Остен встал и чмокнул ее в щеку. Он увидел, как Пип нырнул под куст азалии, чтобы достать из-под него щенка. Мгновение он раздумывал, не оставить ли Ханну в саду вместе с Пипом.
Но это ничего не изменит.
Что бы ни сулило будущее, они с Ханной встретят его вместе.
– Ханна, мне нужно тебе кое-что сказать. Это касается Пипа.
– Пипа?
– Через несколько дней после твоего падения прибыл полицейский и сказал, что они начали поиски законного опекуна мальчика. Этот опекун назначен согласно завещанию Буда.
Ханна побледнела.
– Но Лиззи отдала его мне. Она... – Голос ее дрогнул.
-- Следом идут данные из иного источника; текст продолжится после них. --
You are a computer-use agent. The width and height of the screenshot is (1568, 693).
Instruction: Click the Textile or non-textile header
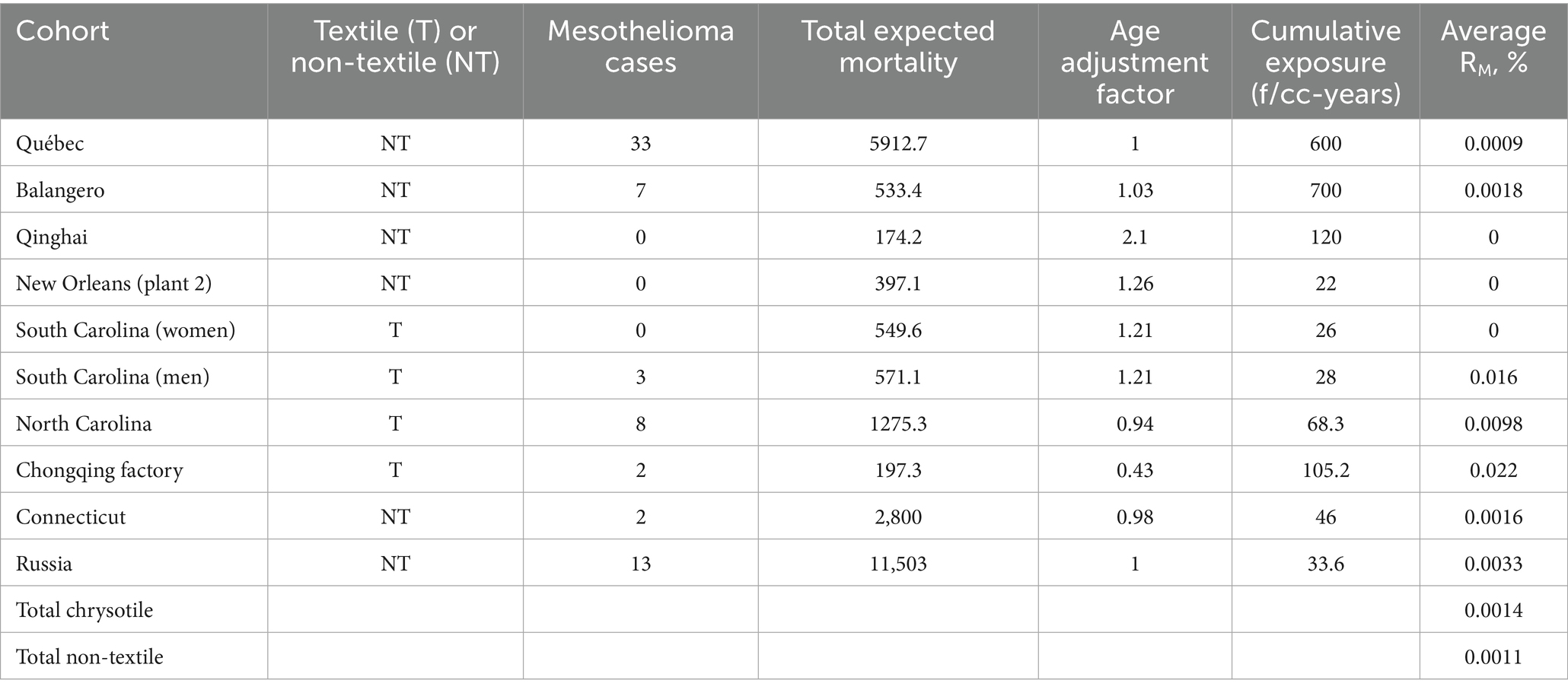point(395,46)
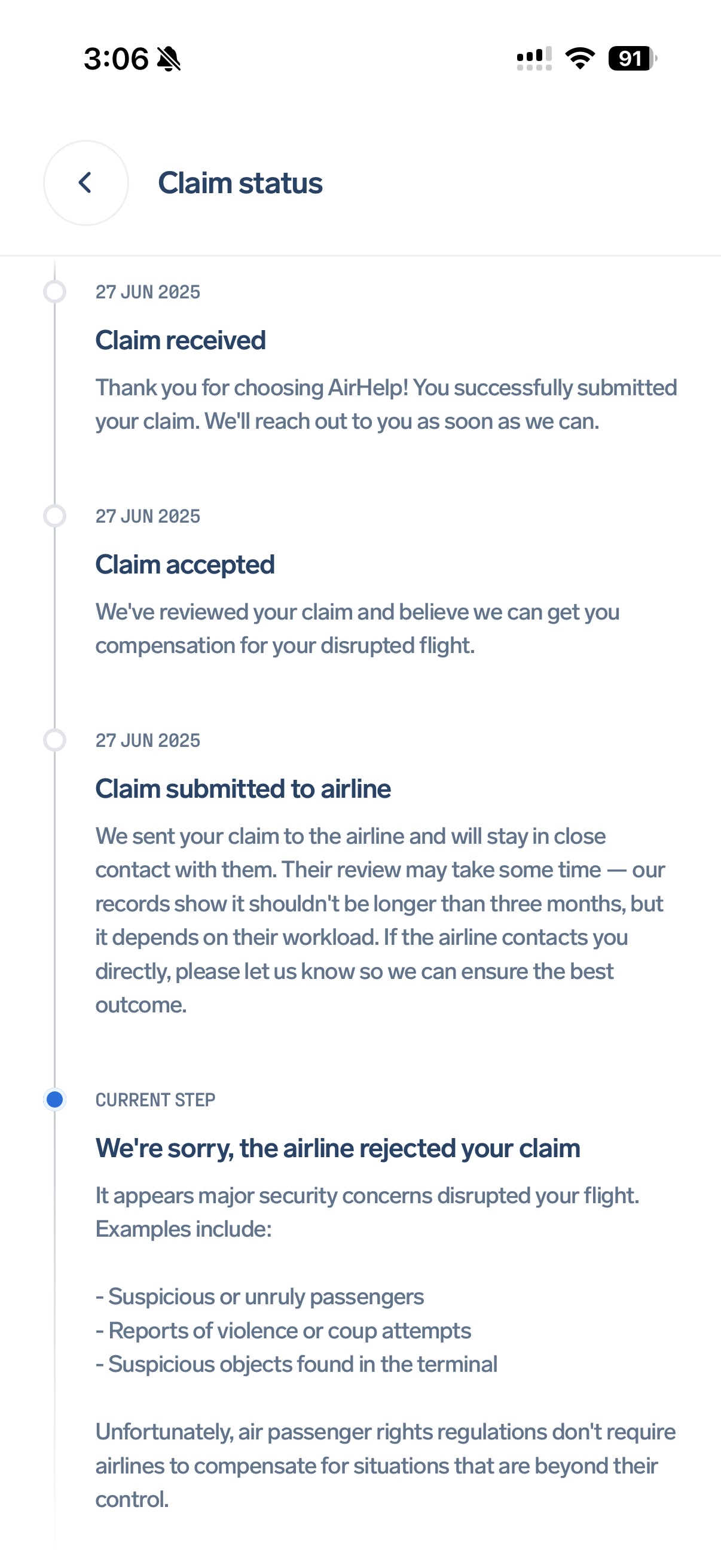This screenshot has width=721, height=1568.
Task: Tap the cellular signal bars icon
Action: 534,59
Ханна замолчала, и Остен ощутил ее боль.
Ханна слишком умна, слишком рассудительна, чтобы не смотреть правде в глаза. Она всю жизнь пыталась спасти свое небольшое семейство от катастрофы, предвидя любую угрозу его безопасности. Неужели ее так изменила любовь? Неужели она не понимала, что гибель Буда не останется незамеченной и повлечет за собой определенные последствия?
– Господи, Остен, они не могут забрать Пипа! Мы не должны этого допустить!
– Я написал отцу и попросил его встретиться с этим капитаном Берком, рассказать ему историю Пипа и предложить любую цену.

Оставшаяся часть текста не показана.